Note that these prices may vary based on your location!

Pay an upfront cost for the heart rate monitor

🤯You do have to pay for your heart rate monitor upfront. It is pricey at about $99 – BUT OTF has an app where you can use your heart rate monitor outside of the gym. Not TOO bad 🙂

Certain Classes Fill Up FAST

☹️If you love going to the gym in the morning or on the weekend – you’re going to have to sign up for your class in advance – these classes fill up quick! You’re then put on a wait list and you’ll be notified if you make it in the class!
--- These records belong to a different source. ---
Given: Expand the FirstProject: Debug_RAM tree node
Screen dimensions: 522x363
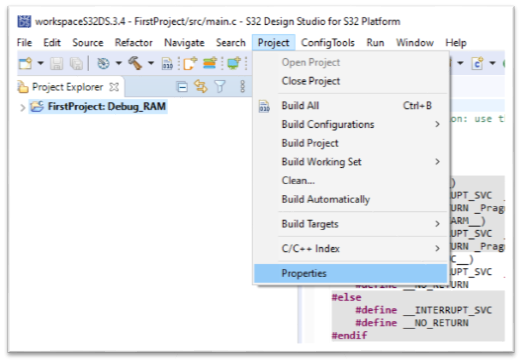Looking at the screenshot, I should coord(22,107).
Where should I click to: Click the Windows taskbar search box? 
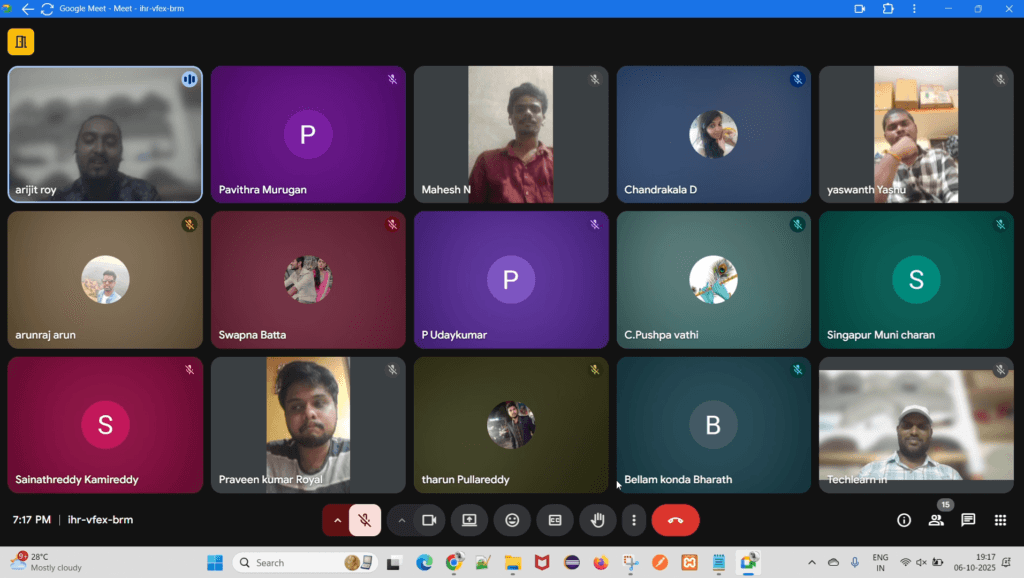pos(304,562)
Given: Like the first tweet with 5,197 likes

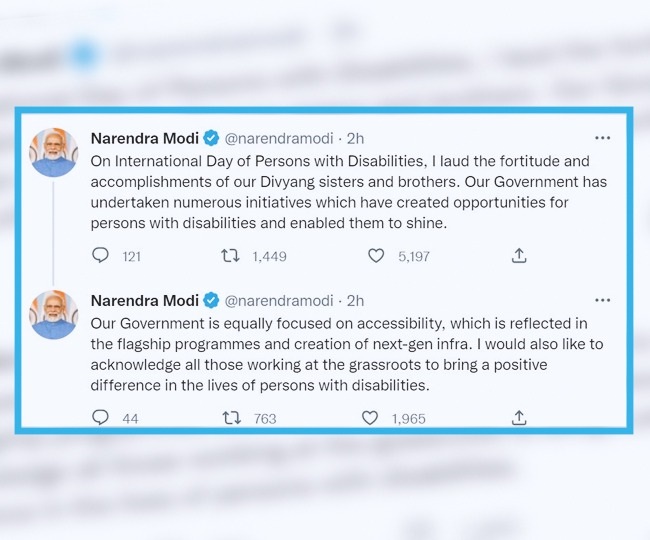Looking at the screenshot, I should 376,256.
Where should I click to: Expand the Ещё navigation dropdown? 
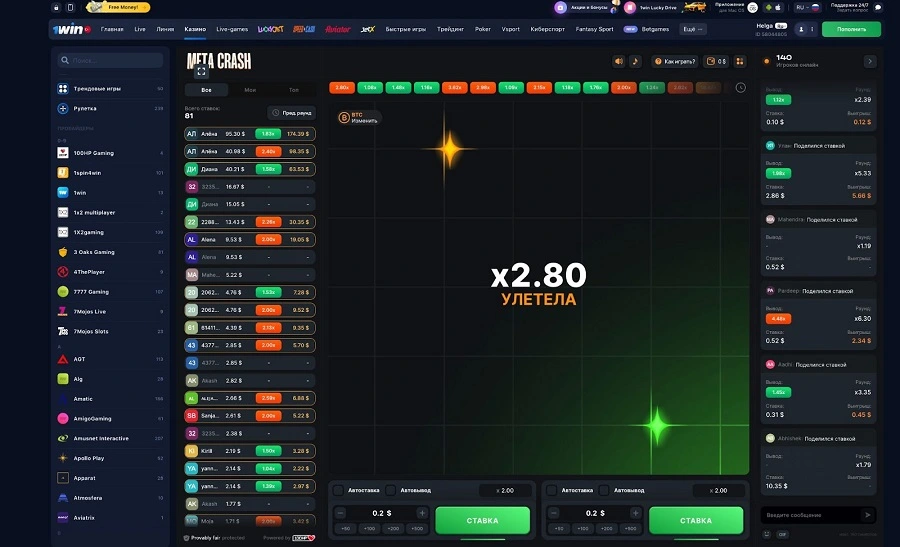click(693, 29)
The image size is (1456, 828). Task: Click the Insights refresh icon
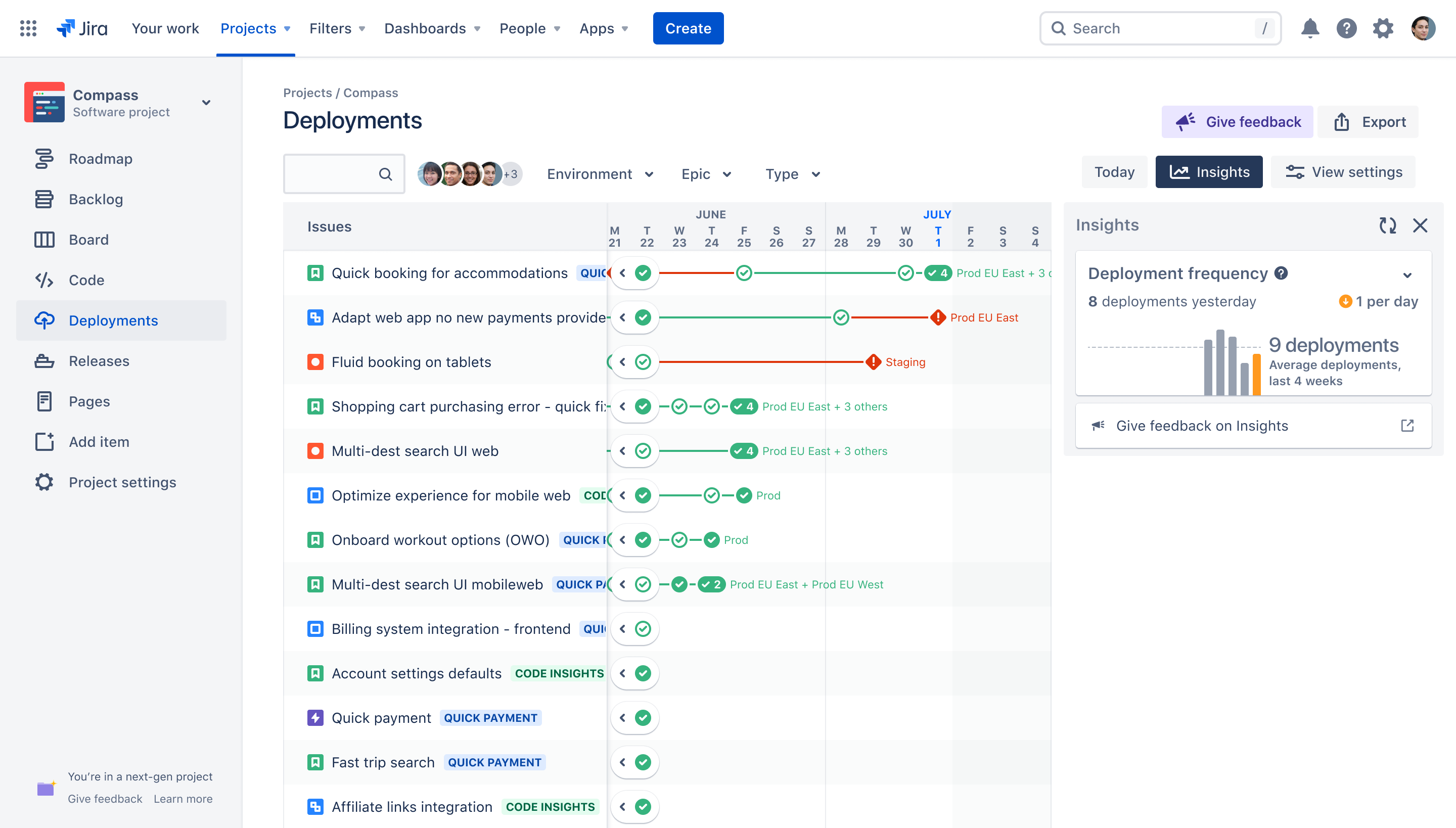tap(1388, 225)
Sign up early to avoid the problem! I go at 4:30 in the afternoon so I never have this problem!


Workout Example

I wanted to write down one workout example that you’d do at OTF. Reminder that there is a different workout every single day. This is just an example of the structure!
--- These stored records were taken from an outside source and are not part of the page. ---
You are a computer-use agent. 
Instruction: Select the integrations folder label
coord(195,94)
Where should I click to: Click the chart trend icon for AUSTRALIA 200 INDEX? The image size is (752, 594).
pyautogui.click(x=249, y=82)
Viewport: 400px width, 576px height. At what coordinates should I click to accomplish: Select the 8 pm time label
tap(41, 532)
The Trainer will tell you exactly what to do and when to do it! You don’t have to think about anything except working hard!

CARDIO

Block 1 – ROWER (14 minutes)
1600m row + 25bw squat jacks
250m row + 25 pulsing 1/2 squats (repeat – squats decrease by 5)

Block 2 – TREADMILL (14 minutes)

4 min – push pace
2 min – base pace
30 sec – push pace
30 sec – all out pace
1 min – walk
4 min – push pace
1 min – walk
30 sec – push pace
30 sec – all out pace

WEIGHT ROOM

Block 1 -Weight Room 4 min:

8 each – lateral lunge
13 – uppercuts

*with weights, switch between these 2 for 4 minutes

Block 2 -Weight Room 8.5 min:

60 running man (once)
8 each – TRX single leg squat + 13 goblet squat (repeat 2x)
30 running man (once)
8 each – side plank pendulum + 13 straight leg raise (repeat 2x)

My Opinion Overall

If you are looking to get back into the gym – DO IT! This place is uplifting, fun, you always get an amazing workout and the people are so nice! The money is worth it! Go once a week at least so you know you’re very active at least once a week! Let me know if you try it out!